Racisme orchestré d’en haut
L’État français, sa police et son armée, ont une longue pratique du racisme lié au système colonial qui a régné pendant plus de deux siècles, reposant sur l’exploitation, l’oppression des peuples autochtones considérés et montrés comme inférieurs. Ce type de système colonial n’existe plus certes, mais il y a toujours des intérêts économiques, financiers, politico-militaires à défendre dans différentes régions du monde où l’armée française est toujours présente.

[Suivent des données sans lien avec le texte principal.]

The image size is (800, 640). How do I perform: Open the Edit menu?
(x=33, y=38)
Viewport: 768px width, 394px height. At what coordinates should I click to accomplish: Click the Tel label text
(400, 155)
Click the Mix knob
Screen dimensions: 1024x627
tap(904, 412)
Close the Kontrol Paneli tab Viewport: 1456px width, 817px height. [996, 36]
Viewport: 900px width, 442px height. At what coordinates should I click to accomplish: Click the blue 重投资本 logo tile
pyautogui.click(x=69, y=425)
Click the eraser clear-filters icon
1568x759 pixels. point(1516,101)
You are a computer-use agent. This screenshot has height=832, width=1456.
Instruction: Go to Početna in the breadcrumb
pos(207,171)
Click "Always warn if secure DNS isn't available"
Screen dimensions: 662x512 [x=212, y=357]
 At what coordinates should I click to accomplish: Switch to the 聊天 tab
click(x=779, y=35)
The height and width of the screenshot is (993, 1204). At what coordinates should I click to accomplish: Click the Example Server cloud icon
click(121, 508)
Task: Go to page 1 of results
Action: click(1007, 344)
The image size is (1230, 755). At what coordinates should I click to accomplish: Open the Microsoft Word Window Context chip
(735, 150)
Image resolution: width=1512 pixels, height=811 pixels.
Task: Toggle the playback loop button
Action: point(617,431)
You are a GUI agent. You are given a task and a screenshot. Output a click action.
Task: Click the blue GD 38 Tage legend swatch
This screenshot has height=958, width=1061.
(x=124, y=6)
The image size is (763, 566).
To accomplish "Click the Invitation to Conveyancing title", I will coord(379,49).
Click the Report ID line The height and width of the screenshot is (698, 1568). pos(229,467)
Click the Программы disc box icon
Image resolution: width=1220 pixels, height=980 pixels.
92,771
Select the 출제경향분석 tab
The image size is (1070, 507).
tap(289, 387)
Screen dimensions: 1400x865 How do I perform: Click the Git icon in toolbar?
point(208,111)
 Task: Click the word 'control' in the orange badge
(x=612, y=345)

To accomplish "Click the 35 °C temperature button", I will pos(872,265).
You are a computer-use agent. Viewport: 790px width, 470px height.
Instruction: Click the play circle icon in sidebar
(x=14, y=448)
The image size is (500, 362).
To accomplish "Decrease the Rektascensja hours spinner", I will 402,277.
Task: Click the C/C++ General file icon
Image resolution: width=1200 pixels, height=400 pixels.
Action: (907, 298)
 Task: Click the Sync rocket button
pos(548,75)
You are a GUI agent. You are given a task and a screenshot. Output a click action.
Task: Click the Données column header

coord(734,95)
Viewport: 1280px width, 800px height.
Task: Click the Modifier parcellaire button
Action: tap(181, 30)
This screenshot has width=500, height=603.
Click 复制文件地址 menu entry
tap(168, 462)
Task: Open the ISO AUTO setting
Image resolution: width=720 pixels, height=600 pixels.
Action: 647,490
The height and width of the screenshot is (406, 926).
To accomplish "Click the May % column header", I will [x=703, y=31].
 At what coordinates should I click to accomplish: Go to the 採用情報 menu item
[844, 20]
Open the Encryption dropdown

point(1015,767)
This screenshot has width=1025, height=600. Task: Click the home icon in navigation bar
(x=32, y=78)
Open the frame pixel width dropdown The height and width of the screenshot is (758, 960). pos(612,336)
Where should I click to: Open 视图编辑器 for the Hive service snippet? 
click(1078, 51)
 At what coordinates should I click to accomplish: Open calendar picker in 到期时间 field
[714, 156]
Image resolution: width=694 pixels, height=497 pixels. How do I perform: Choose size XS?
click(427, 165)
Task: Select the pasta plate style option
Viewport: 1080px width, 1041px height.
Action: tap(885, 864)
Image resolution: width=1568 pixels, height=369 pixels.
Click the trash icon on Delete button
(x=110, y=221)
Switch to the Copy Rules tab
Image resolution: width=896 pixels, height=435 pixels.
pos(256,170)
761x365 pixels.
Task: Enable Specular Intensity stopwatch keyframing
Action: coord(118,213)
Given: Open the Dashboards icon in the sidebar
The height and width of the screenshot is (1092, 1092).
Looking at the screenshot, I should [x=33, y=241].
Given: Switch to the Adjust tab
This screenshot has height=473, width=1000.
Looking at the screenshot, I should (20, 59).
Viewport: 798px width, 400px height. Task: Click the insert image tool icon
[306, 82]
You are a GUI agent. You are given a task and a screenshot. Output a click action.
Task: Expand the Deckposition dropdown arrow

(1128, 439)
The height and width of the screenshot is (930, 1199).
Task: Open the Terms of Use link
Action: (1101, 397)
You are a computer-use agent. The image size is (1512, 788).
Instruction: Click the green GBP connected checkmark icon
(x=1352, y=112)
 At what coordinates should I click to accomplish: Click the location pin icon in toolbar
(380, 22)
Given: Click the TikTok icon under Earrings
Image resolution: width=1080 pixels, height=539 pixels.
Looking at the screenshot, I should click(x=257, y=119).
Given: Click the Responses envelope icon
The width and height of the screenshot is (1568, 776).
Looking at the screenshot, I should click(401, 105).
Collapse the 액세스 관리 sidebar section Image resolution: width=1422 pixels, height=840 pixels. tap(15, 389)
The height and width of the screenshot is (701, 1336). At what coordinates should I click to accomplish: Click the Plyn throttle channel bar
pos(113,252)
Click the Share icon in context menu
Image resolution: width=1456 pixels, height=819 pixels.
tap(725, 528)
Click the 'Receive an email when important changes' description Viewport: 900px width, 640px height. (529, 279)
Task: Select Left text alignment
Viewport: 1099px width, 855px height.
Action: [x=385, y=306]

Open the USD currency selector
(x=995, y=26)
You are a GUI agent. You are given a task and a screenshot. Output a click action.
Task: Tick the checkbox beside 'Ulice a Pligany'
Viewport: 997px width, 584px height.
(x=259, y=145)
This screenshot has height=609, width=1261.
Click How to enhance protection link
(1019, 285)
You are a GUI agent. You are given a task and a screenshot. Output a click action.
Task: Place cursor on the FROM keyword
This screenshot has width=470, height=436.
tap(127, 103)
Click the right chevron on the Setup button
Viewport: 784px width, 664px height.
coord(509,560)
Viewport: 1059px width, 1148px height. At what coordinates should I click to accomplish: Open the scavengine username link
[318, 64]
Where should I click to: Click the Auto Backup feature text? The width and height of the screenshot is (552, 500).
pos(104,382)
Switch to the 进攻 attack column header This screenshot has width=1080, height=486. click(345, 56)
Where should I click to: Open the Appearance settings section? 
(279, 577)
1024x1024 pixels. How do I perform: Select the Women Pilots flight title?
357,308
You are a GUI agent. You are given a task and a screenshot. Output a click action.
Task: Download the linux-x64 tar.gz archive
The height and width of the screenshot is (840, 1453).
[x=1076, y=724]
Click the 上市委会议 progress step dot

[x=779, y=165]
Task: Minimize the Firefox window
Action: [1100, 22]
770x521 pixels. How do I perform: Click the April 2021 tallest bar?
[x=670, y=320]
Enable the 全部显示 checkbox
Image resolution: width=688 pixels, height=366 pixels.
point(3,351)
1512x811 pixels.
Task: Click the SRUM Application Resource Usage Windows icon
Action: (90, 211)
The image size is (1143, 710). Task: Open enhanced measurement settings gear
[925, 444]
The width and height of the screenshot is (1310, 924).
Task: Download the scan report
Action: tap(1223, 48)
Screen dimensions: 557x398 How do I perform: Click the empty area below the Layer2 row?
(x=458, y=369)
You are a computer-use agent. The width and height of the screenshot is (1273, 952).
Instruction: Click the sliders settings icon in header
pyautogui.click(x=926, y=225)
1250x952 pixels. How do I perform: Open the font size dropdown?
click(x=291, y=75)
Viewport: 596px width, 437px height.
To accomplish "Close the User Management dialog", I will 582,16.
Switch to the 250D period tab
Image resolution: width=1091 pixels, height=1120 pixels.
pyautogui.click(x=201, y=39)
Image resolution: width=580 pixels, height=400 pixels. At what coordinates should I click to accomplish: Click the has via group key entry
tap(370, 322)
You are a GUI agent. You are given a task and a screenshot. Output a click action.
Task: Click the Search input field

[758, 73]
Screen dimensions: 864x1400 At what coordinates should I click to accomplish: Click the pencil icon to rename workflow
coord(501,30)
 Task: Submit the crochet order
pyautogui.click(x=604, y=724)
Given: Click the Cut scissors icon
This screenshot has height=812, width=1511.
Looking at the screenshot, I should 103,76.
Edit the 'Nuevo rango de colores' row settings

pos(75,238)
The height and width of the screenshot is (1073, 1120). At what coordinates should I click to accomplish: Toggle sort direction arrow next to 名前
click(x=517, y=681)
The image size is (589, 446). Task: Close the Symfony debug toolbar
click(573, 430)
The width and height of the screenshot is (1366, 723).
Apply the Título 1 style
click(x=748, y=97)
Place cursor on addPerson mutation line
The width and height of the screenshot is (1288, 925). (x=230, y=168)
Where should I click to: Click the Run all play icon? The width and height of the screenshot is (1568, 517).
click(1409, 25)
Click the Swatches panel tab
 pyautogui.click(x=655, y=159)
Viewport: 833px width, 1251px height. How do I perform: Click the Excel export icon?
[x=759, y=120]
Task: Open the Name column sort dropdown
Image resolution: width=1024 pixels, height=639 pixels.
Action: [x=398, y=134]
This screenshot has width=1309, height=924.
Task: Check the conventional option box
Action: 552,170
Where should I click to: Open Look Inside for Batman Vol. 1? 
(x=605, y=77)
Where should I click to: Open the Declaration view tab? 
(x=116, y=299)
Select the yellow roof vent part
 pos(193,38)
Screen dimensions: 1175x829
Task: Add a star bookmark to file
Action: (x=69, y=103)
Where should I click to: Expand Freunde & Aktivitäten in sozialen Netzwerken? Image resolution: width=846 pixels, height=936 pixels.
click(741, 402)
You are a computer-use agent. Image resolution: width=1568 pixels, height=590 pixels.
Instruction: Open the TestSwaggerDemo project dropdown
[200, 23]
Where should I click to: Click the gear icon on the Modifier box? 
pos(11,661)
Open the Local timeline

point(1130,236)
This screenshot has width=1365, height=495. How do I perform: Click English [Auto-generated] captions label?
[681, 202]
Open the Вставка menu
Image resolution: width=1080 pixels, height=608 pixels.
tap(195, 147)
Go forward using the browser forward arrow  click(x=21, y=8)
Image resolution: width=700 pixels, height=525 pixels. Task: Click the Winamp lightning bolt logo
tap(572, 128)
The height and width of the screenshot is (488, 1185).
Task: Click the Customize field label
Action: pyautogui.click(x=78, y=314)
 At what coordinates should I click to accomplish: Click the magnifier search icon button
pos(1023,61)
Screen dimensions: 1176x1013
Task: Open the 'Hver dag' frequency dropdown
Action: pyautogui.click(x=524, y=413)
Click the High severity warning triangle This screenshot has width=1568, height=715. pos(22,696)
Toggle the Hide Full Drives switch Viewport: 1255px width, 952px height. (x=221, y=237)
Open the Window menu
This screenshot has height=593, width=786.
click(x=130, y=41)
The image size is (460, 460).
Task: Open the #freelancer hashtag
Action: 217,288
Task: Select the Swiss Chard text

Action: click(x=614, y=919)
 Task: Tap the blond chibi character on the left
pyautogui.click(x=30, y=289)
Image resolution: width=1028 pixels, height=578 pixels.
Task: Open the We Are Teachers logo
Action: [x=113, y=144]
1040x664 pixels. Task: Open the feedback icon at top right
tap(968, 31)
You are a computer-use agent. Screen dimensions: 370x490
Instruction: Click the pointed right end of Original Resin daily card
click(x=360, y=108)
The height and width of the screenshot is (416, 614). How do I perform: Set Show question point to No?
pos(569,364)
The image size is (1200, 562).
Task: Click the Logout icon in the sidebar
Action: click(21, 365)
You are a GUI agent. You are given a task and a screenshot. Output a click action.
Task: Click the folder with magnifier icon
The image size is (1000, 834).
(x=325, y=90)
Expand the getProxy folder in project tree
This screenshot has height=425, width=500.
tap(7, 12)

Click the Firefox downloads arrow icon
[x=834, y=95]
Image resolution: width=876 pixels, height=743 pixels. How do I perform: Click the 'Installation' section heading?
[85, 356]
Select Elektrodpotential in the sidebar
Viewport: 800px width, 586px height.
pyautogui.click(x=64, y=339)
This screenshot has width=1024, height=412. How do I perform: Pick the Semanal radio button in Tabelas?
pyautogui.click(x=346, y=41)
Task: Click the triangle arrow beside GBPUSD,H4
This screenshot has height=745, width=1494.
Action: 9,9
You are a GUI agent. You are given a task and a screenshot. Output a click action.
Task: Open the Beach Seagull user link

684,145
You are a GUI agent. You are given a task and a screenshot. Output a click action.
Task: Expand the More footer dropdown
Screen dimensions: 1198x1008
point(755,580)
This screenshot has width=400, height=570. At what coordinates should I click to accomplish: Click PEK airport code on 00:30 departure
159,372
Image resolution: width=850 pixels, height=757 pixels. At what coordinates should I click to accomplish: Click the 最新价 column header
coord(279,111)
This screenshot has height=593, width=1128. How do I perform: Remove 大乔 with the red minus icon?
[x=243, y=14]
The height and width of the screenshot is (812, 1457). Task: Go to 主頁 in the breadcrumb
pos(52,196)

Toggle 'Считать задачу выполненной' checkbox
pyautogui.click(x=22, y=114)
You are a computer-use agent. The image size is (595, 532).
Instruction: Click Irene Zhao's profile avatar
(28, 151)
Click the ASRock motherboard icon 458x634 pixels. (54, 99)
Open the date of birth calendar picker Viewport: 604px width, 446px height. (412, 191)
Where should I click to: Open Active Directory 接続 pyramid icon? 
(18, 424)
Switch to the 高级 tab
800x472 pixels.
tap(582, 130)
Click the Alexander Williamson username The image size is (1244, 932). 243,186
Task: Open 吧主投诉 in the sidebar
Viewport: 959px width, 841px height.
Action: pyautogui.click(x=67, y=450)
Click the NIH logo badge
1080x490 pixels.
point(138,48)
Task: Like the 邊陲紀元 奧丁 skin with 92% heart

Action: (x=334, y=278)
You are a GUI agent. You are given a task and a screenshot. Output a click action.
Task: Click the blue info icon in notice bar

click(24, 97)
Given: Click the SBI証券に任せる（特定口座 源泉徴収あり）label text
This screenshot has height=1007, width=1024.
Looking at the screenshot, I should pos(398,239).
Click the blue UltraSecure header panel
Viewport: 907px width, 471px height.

Le racisme, comme le sexisme, est pour le système capitaliste un moyen de diviser les pauvres, de les monter les unEs contre les autres, de légitimer la surexploitation de certainEs. Certes, en France, les discriminations ne se manifestent pas par un apartheid comme celui qui a régné en Afrique du Sud, ni comme dans les systèmes totalitaires ou comme dans la société esclavagiste nord-américaine, mais il est bien orchestré d’en haut des sphères étatiques par les lois, les institutions, les médias. Les préjugés racistes ressassés par l’extrême droite sont repris par des ministres, de prétendus intellectuels, des journalistes. Le gouvernement Macron, comme les précédents, distille le soupçon systématique à l’égard des étrangerEs, organise la chasse aux migrantEs, refuse de régulariser les sans-papiers. Pour le gouvernement le ou la migrantE est la cible idéale, présentée comme responsable du chômage. Plus insidieux est le racisme culturel : les étrangerEs seraient porteurs d’une culture qui représenterait un danger pour la soi-disant identité française. On se rappelle les propos de Manuel Valls disant que « les Roms ont vocation à revenir en Roumanie ou en Bulgarie ». L’islam est agité comme un épouvantail qui menace les valeurs de la société républicaine, propagande amalgamant maghrébinE, musulmanE, islamiste, terroriste.
Non seulement le racisme existe bien en France mais on peut parler d’un racisme d’État, ou institutionnel ou systémique, peu importe le nom qu’on lui donne, c’est-à-dire d’un racisme lié intimement à la structuration et au fonctionnement inégalitaires de la société.